At first focusing her efforts on education and outreach, “I became more aware that a lot of people resort to prescription drugs because of a lack of financial resources for other options,” Rhodes said.

Regional coordinator for the RX Task Force for the Northwest Colorado Community Health Partnership, Rhodes started the Mark McManus Foundation (in collaboration with the Yampa Valley Community Foundation) in honor of her younger brother, whom she lost to prescription drug addiction in 2014.

With an estimated 115 people dying every day from an opioid-related death, the national epidemic has been a key factor in lowering the life expectancy of Americans.

Drug overdoses are now the leading cause of death for Americans under 50, and the numbers continue to rapidly increase.

Countless heartbreaking stories describe patients prescribed opioids by their doctor after an injury or surgery before becoming quickly dependent.

Rhodes acknowledges an important role for prescription drugs. “There are types of prescriptions that save lives and can be great in the long term,” she said. “Medications can be extremely effective, but in the long term they can be harmful,” Rhodes said, noting most prescribed for pain are morphine-based – “The most addictive drug in the world. They can be very difficult to get weaned off of, and there are lot of side effects – with the main side effect of physical dependence.”

Many prescribed opioids do just fine, but many don’t, she said. And this is a very tangible way to help those who are at risk of a short-term prescription turning into a dangerous addiction.

After an injury or surgery, or to treat chronic pain, “Many insurance carriers are probably going to cover you for endless amounts of prescription drugs,” Rhodes said. “But not weeks or months of physical therapy.”

The new More PT Less RX program opens a conversation to both show the “many wonderful options out there,” she said, and provide financial assistance to pursue those options.

On the physical therapy side, Mary Beth Strotbeck, director of rehabilitation services with UCHealth SportsMed Clinics, said she and her team started out with research on the neuroscience of pain.

They also developed a different type of diagnosis process for people identified as more vulnerable to addiction, which includes adding behavioral health resources.

The goal is to “help meet all aspects of needs,” Strotbeck said.

Education is a big piece, she explained, in terms of detailing to patients the risks of addiction and the benefits of physical therapy, as well as an understanding of the process of recovery.

“There will be pain,” she said, and it must be validated.

But her teams also help people see that pain is a cycle – it will go away.
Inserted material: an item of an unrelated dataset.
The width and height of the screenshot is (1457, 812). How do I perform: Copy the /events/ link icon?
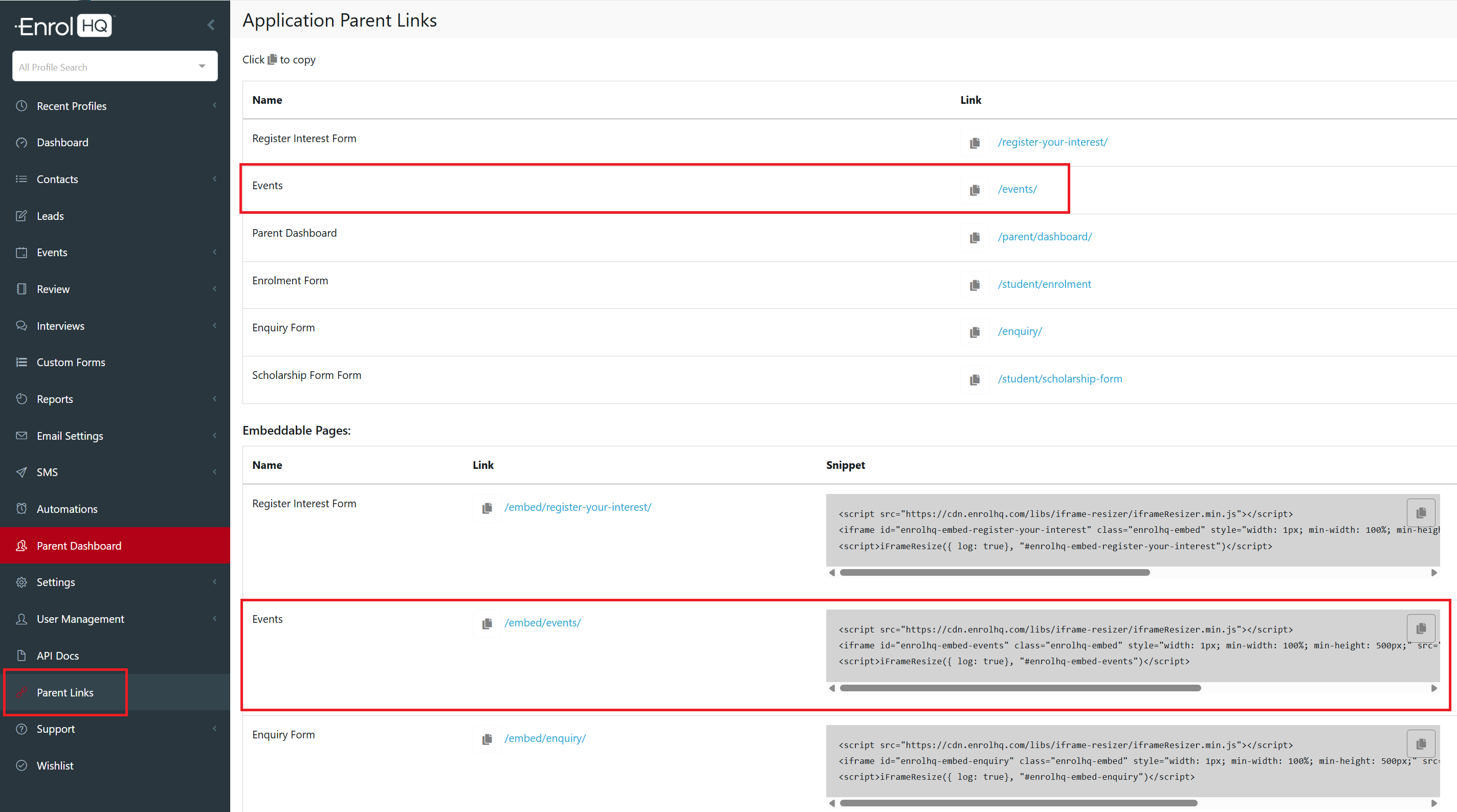point(975,190)
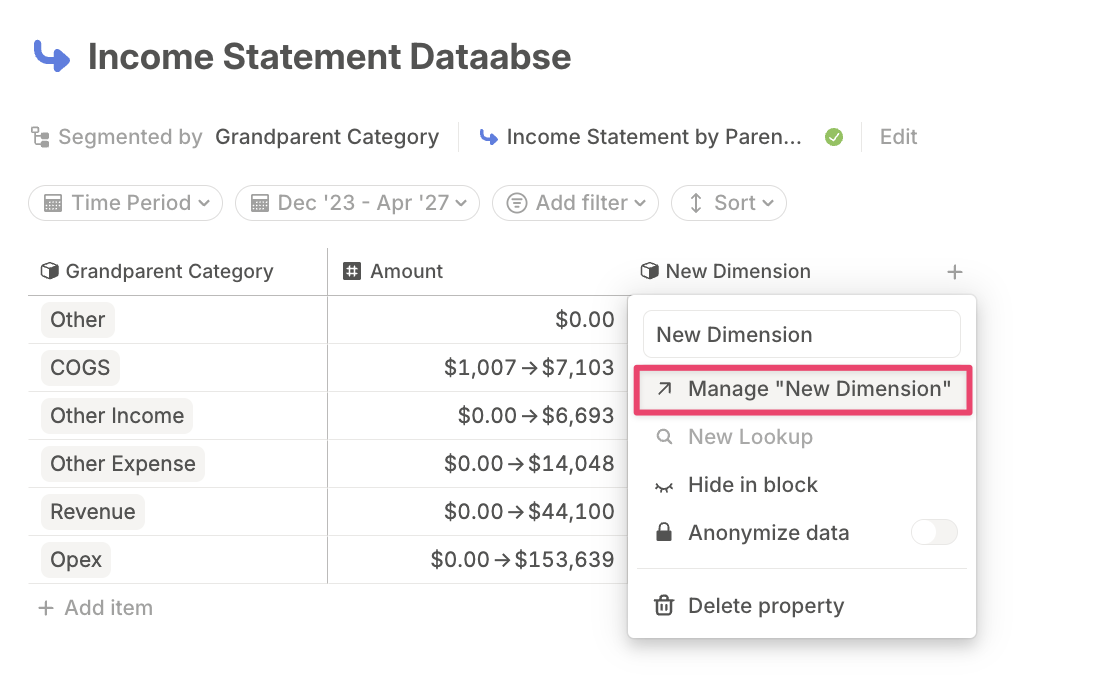Select the Revenue category tag
Screen dimensions: 1114x692
pos(93,512)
And there are various techniques to better move through it and past it.

The physical therapy component utilizes treatments far beyond an exercise regime.

Backed by science, those techniques include visualization, mediation, and breathing. There’s massage, acupuncture, and behavioral health therapy.

By lowering heart rate, anxiety level, and blood pressure, patients can “help the body calm down,” Strotbeck explained, and “lower the brain’s perception of how much pain you are having.”

Diet and nutrition plays a part too, as do a number of non-opioid drugs and medical treatments.

And physical movement is central.

Learning “techniques on how to move, from very early on, and how those movement patterns help lower pain” helps people function daily, she said, while preventing more pain. “You want to move as much as possible without pain.”

Rhodes said she is grateful for the partnership with UCHealth, and the shared goal of lowering opioid use.

In 2017, UCHealth Yampa Valley Medical Center participated in a six-month pilot program aimed at reducing the amount of opioids it administers in its emergency department, and was able to decrease opioid use by 40 percent during that period.

Strotbeck said timeliness is a big factor. Patients who participate in More PT Less RX make a commitment to get off their prescription drugs within two weeks of an injury.

Rhodes sees the program as part the broader need for a “cultural shift” away from a “quick fix mentality” and toward a whole body approach with safer and more sustainable therapies.